= Your task =
In these records, replace every "Instruction" with "Step" and write them out again with nothing else changed.

= Excerpted data =
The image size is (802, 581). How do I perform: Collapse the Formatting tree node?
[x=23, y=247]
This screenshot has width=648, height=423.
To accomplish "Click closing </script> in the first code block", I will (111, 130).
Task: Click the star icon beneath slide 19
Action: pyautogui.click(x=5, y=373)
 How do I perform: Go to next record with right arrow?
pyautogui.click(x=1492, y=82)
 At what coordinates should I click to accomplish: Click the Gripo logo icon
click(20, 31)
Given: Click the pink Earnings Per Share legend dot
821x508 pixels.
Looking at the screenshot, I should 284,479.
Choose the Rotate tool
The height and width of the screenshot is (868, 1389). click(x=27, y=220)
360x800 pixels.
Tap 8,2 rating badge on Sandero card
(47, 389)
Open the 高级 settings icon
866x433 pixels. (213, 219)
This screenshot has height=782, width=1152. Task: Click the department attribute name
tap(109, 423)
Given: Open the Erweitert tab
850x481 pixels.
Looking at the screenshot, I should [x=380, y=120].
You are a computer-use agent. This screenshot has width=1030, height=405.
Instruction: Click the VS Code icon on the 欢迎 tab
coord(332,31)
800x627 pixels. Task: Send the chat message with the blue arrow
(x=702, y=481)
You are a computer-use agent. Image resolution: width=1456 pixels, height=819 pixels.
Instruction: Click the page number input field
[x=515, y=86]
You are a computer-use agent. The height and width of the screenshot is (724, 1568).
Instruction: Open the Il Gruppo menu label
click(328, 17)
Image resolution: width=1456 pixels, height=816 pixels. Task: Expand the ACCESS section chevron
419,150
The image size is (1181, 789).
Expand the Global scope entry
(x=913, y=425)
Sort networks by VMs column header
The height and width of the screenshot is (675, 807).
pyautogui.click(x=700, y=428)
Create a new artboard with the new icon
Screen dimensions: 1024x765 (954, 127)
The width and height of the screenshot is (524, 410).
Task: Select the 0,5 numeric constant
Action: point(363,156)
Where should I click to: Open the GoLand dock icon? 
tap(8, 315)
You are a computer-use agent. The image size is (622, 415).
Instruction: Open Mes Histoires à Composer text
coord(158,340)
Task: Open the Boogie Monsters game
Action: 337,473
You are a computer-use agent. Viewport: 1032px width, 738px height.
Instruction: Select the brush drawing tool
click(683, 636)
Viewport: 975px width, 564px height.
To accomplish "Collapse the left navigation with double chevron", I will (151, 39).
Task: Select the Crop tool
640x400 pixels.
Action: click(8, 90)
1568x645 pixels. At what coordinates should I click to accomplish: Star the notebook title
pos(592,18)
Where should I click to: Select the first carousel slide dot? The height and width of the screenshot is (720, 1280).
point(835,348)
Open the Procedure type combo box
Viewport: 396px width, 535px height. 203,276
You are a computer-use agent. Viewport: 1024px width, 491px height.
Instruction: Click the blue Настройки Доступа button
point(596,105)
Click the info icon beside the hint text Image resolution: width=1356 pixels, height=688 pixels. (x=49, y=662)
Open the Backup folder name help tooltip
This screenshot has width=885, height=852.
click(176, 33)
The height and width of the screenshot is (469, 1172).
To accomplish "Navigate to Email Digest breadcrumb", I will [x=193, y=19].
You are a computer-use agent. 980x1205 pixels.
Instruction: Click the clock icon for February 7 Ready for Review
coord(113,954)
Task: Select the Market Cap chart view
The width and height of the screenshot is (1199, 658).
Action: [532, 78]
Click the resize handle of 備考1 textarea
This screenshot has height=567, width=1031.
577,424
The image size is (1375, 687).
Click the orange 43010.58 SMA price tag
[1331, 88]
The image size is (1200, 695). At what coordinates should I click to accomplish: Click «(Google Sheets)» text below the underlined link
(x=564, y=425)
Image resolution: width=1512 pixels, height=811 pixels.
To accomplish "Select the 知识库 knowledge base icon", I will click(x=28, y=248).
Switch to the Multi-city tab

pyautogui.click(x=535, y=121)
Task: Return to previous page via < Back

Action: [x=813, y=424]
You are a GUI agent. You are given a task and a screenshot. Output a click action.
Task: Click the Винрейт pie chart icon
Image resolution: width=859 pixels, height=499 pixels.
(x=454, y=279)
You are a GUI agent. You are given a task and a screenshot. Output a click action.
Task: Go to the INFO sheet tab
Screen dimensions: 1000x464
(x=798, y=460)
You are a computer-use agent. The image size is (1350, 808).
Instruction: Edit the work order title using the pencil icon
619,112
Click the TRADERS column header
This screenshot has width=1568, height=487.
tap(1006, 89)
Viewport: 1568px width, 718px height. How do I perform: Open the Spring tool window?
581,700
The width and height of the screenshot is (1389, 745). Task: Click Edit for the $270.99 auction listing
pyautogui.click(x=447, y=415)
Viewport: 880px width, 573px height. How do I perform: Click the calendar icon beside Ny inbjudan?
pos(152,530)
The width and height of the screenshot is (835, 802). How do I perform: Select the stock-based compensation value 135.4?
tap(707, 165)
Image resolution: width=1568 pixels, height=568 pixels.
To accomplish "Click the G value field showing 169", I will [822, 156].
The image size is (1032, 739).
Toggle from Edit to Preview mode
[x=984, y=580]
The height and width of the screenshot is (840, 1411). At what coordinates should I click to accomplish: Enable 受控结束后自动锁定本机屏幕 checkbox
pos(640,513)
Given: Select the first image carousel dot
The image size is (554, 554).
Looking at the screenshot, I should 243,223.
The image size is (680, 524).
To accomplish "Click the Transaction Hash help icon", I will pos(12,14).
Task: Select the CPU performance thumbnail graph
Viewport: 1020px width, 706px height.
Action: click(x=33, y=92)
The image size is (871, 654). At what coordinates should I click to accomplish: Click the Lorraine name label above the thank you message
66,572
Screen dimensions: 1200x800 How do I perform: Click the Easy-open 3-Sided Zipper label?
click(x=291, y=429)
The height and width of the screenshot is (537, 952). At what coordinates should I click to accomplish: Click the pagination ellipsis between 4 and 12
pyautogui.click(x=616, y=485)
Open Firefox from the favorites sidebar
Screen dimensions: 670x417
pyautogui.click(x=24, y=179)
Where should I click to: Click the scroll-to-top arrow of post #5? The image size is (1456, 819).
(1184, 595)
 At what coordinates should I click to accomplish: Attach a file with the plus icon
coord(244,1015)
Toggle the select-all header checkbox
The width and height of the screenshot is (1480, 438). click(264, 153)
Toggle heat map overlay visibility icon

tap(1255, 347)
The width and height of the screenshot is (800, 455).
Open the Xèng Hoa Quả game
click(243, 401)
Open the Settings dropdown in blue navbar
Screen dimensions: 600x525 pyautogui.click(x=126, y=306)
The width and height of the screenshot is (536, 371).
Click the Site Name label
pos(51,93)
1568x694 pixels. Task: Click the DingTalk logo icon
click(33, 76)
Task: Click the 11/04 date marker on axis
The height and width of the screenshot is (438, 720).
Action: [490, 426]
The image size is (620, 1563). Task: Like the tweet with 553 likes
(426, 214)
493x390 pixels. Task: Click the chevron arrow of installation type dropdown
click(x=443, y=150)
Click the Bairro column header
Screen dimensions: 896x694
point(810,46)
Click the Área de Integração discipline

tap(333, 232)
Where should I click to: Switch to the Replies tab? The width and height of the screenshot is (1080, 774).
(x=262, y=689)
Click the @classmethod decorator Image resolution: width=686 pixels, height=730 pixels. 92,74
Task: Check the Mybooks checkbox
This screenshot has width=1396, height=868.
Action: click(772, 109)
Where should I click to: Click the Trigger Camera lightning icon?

= Response to the task =
The image size is (802, 581). How do I perform: Collapse the Formatting tree node?
[x=23, y=247]
This screenshot has width=648, height=423.
To accomplish "Click closing </script> in the first code block", I will (111, 130).
Task: Click the star icon beneath slide 19
Action: pyautogui.click(x=5, y=373)
 How do I perform: Go to next record with right arrow?
pyautogui.click(x=1492, y=82)
 At what coordinates should I click to accomplish: Click the Gripo logo icon
click(20, 31)
Given: Click the pink Earnings Per Share legend dot
821x508 pixels.
Looking at the screenshot, I should 284,479.
Choose the Rotate tool
The height and width of the screenshot is (868, 1389). click(x=27, y=220)
360x800 pixels.
Tap 8,2 rating badge on Sandero card
(47, 389)
Open the 高级 settings icon
866x433 pixels. (213, 219)
This screenshot has height=782, width=1152. Task: Click the department attribute name
tap(109, 423)
Given: Open the Erweitert tab
850x481 pixels.
Looking at the screenshot, I should [x=380, y=120].
You are a computer-use agent. This screenshot has width=1030, height=405.
Step: Click the VS Code icon on the 欢迎 tab
coord(332,31)
800x627 pixels. Task: Send the chat message with the blue arrow
(x=702, y=481)
You are a computer-use agent. Image resolution: width=1456 pixels, height=819 pixels.
Step: Click the page number input field
[x=515, y=86]
You are a computer-use agent. The height and width of the screenshot is (724, 1568).
Step: Open the Il Gruppo menu label
click(328, 17)
Image resolution: width=1456 pixels, height=816 pixels. Task: Expand the ACCESS section chevron
419,150
The image size is (1181, 789).
Expand the Global scope entry
(x=913, y=425)
Sort networks by VMs column header
The height and width of the screenshot is (675, 807).
pyautogui.click(x=700, y=428)
Create a new artboard with the new icon
Screen dimensions: 1024x765 (954, 127)
The width and height of the screenshot is (524, 410).
Task: Select the 0,5 numeric constant
Action: point(363,156)
Where should I click to: Open the GoLand dock icon? 
tap(8, 315)
You are a computer-use agent. The image size is (622, 415).
Step: Open Mes Histoires à Composer text
coord(158,340)
Task: Open the Boogie Monsters game
Action: 337,473
You are a computer-use agent. Viewport: 1032px width, 738px height.
Step: Select the brush drawing tool
click(683, 636)
Viewport: 975px width, 564px height.
To accomplish "Collapse the left navigation with double chevron", I will (151, 39).
Task: Select the Crop tool
640x400 pixels.
Action: click(8, 90)
1568x645 pixels. At what coordinates should I click to accomplish: Star the notebook title
pos(592,18)
Where should I click to: Select the first carousel slide dot? The height and width of the screenshot is (720, 1280).
point(835,348)
Open the Procedure type combo box
Viewport: 396px width, 535px height. 203,276
You are a computer-use agent. Viewport: 1024px width, 491px height.
Step: Click the blue Настройки Доступа button
point(596,105)
Click the info icon beside the hint text Image resolution: width=1356 pixels, height=688 pixels. (x=49, y=662)
Open the Backup folder name help tooltip
This screenshot has width=885, height=852.
click(176, 33)
The height and width of the screenshot is (469, 1172).
To accomplish "Navigate to Email Digest breadcrumb", I will [x=193, y=19].
You are a computer-use agent. 980x1205 pixels.
Step: Click the clock icon for February 7 Ready for Review
coord(113,954)
Task: Select the Market Cap chart view
The width and height of the screenshot is (1199, 658).
Action: [532, 78]
Click the resize handle of 備考1 textarea
This screenshot has height=567, width=1031.
577,424
The image size is (1375, 687).
Click the orange 43010.58 SMA price tag
[1331, 88]
The image size is (1200, 695). At what coordinates should I click to accomplish: Click «(Google Sheets)» text below the underlined link
(x=564, y=425)
Image resolution: width=1512 pixels, height=811 pixels.
To accomplish "Select the 知识库 knowledge base icon", I will click(x=28, y=248).
Switch to the Multi-city tab

pyautogui.click(x=535, y=121)
Task: Return to previous page via < Back

Action: [x=813, y=424]
You are a GUI agent. You are given a task and a screenshot. Output a click action.
Task: Click the Винрейт pie chart icon
Image resolution: width=859 pixels, height=499 pixels.
(x=454, y=279)
You are a GUI agent. You are given a task and a screenshot. Output a click action.
Task: Go to the INFO sheet tab
Screen dimensions: 1000x464
(x=798, y=460)
You are a computer-use agent. The image size is (1350, 808).
Step: Edit the work order title using the pencil icon
619,112
Click the TRADERS column header
This screenshot has width=1568, height=487.
tap(1006, 89)
Viewport: 1568px width, 718px height. How do I perform: Open the Spring tool window?
581,700
The width and height of the screenshot is (1389, 745). Task: Click Edit for the $270.99 auction listing
pyautogui.click(x=447, y=415)
Viewport: 880px width, 573px height. How do I perform: Click the calendar icon beside Ny inbjudan?
pos(152,530)
The width and height of the screenshot is (835, 802). How do I perform: Select the stock-based compensation value 135.4?
tap(707, 165)
Image resolution: width=1568 pixels, height=568 pixels.
To accomplish "Click the G value field showing 169", I will [822, 156].
The image size is (1032, 739).
Toggle from Edit to Preview mode
[x=984, y=580]
The height and width of the screenshot is (840, 1411). At what coordinates should I click to accomplish: Enable 受控结束后自动锁定本机屏幕 checkbox
pos(640,513)
Given: Select the first image carousel dot
The image size is (554, 554).
Looking at the screenshot, I should 243,223.
The image size is (680, 524).
To accomplish "Click the Transaction Hash help icon", I will pos(12,14).
Task: Select the CPU performance thumbnail graph
Viewport: 1020px width, 706px height.
Action: click(x=33, y=92)
The image size is (871, 654). At what coordinates should I click to accomplish: Click the Lorraine name label above the thank you message
66,572
Screen dimensions: 1200x800 How do I perform: Click the Easy-open 3-Sided Zipper label?
click(x=291, y=429)
The height and width of the screenshot is (537, 952). At what coordinates should I click to accomplish: Click the pagination ellipsis between 4 and 12
pyautogui.click(x=616, y=485)
Open Firefox from the favorites sidebar
Screen dimensions: 670x417
pyautogui.click(x=24, y=179)
Where should I click to: Click the scroll-to-top arrow of post #5? The image size is (1456, 819).
(1184, 595)
 At what coordinates should I click to accomplish: Attach a file with the plus icon
coord(244,1015)
Toggle the select-all header checkbox
The width and height of the screenshot is (1480, 438). click(264, 153)
Toggle heat map overlay visibility icon

tap(1255, 347)
The width and height of the screenshot is (800, 455).
Open the Xèng Hoa Quả game
click(243, 401)
Open the Settings dropdown in blue navbar
Screen dimensions: 600x525 pyautogui.click(x=126, y=306)
The width and height of the screenshot is (536, 371).
Click the Site Name label
pos(51,93)
1568x694 pixels. Task: Click the DingTalk logo icon
click(33, 76)
Task: Click the 11/04 date marker on axis
The height and width of the screenshot is (438, 720).
Action: [490, 426]
The image size is (620, 1563). Task: Like the tweet with 553 likes
(426, 214)
493x390 pixels. Task: Click the chevron arrow of installation type dropdown
click(x=443, y=150)
Click the Bairro column header
Screen dimensions: 896x694
point(810,46)
Click the Área de Integração discipline

tap(333, 232)
Where should I click to: Switch to the Replies tab? The width and height of the screenshot is (1080, 774).
(x=262, y=689)
Click the @classmethod decorator Image resolution: width=686 pixels, height=730 pixels. 92,74
Task: Check the Mybooks checkbox
This screenshot has width=1396, height=868.
Action: click(772, 109)
Where should I click to: Click the Trigger Camera lightning icon?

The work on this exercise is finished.